Le vin a une place charnière dans l’expérience des amateurs au restaurant : 96 % des buveurs de vin en consomment aussi au restaurant et 85 % estiment que la qualité du vin joue un rôle majeur pour garantir la réussite du repas. « Il y a du vin sur toutes nos tables, au déjeuner comme au diner. La consommation de bière aux repas a énormément diminué dans nos établissements et s’est reportée sur le vin » soutient Margot Dumant, propriétaire de bistrots parisiens. Parmi les Français qui fréquentent tous types de restaurants, 88 % en commandent dans les restaurants gastronomiques, 82 % dans les bistrots de quartier et 80 % dans les chaînes de restauration, signe que la consommation serait fonction du raffinement de la cuisine.
Un besoin de conseil plus présent que jamais
Malgré tout, un résultat de l’étude interpelle particulièrement : il arrive à plus d’un quart des interrogés de ne pas prendre de vin faute de savoir lequel choisir. Ce chiffre dépasse 36 % pour les clients de moins de 45 ans, qui attendent plus de conseils sur le vin et les accords. « J’ai structuré mes équipes autour de la vente de vin. Nos cinq sommeliers connaissent la cave, la carte et savent parler des vins. Ils voyagent au moins deux fois par mois dans le vignoble. Nous ne pouvons vendre et parler des vins sans avoir rencontré les vignerons. La transmission, l’amour du vin et des producteurs sont essentiels.
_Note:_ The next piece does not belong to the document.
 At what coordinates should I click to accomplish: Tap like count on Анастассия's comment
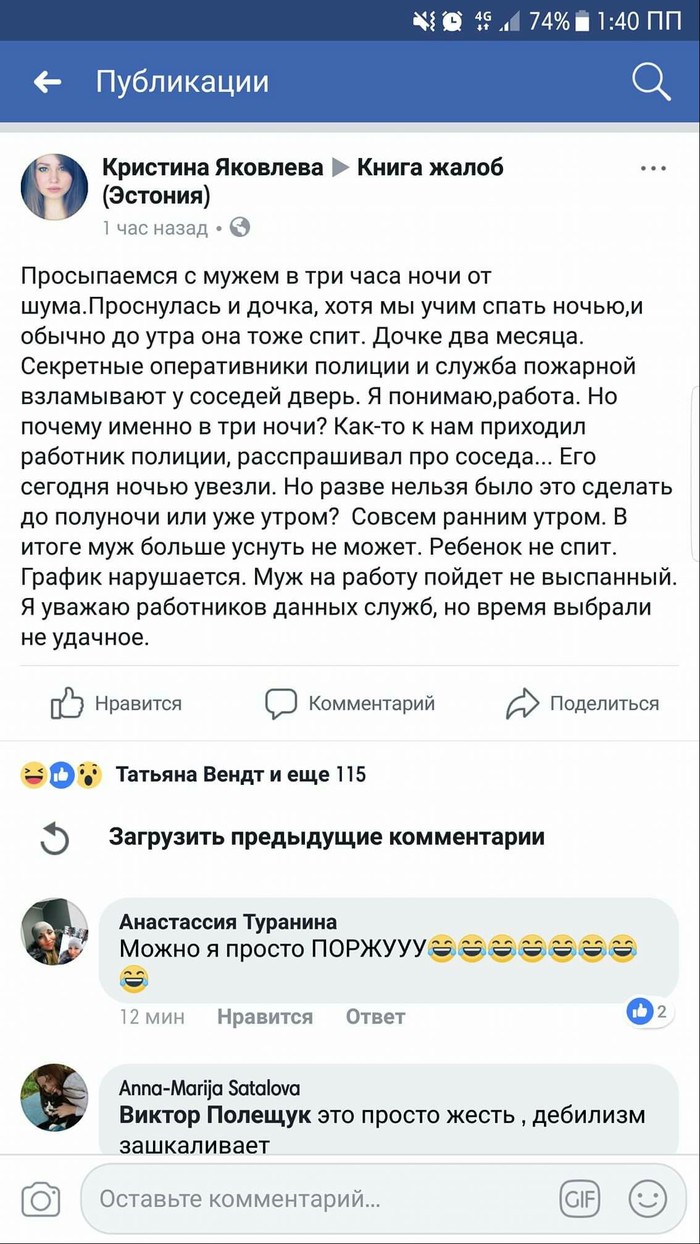[648, 1012]
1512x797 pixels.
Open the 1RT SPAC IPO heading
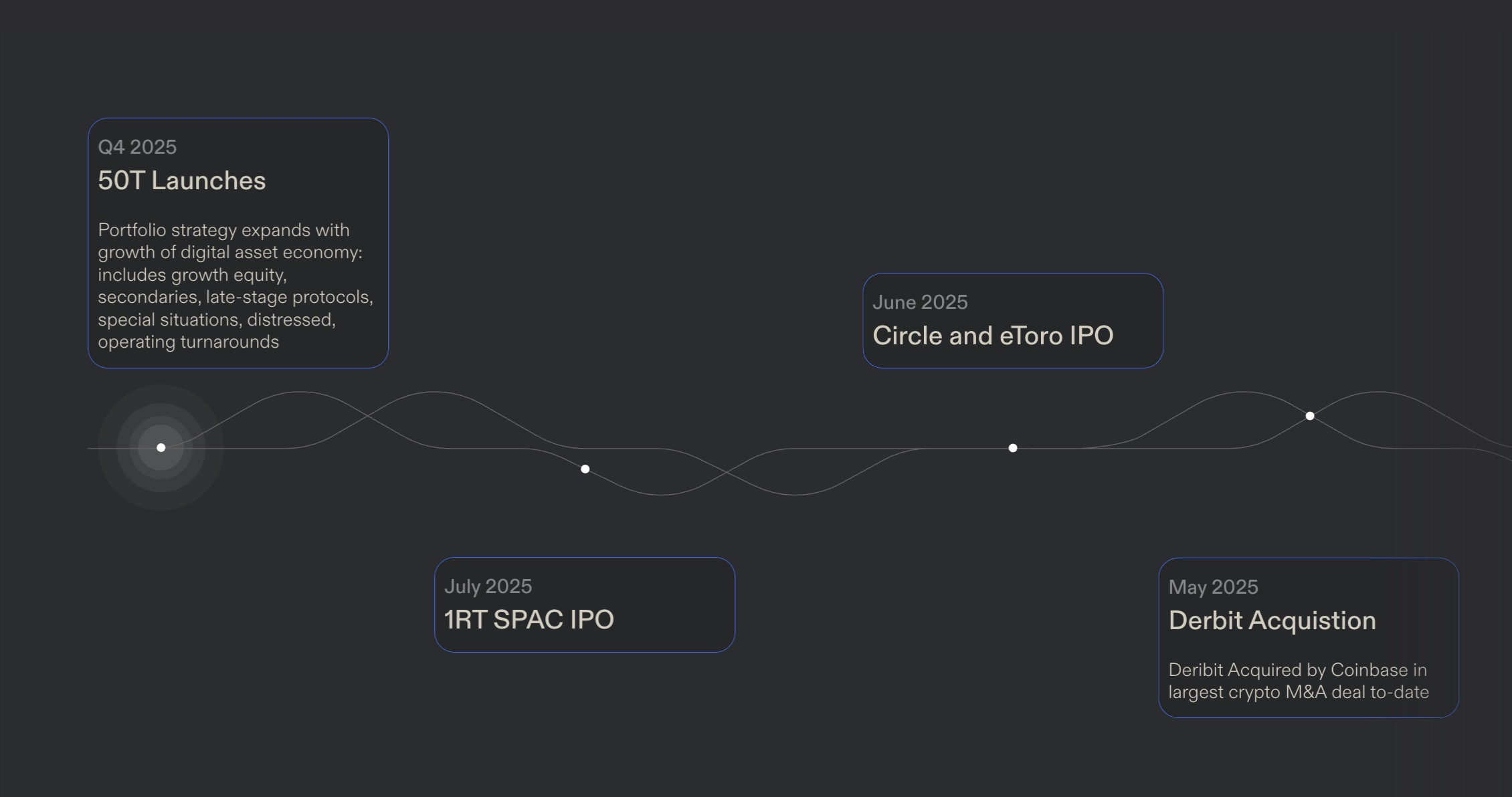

Le sommelier est un passeur d’histoire, c’est un métier qui requière une humilité extraordinaire » commente Benoît Duval-Arnould propriétaire du bistrot de quartier Le Bon Georges, Paris 9e.Le conseil, la transmission des connaissances et la formation du personnel restent des éléments clés dans le choix de consommer du vin au restaurant, valorisés par 86 % des consommateurs. Le vin demeure un produit d’égo, qui impressionne et peut mettre mal à l’aise les novices. « La carte des vins fait toujours peur, personne ne veut l’avoir », remarque Guillaume Muller, propriétaire du restaurant gastronomique Garance, situé dans le 7e arrondissement de Paris.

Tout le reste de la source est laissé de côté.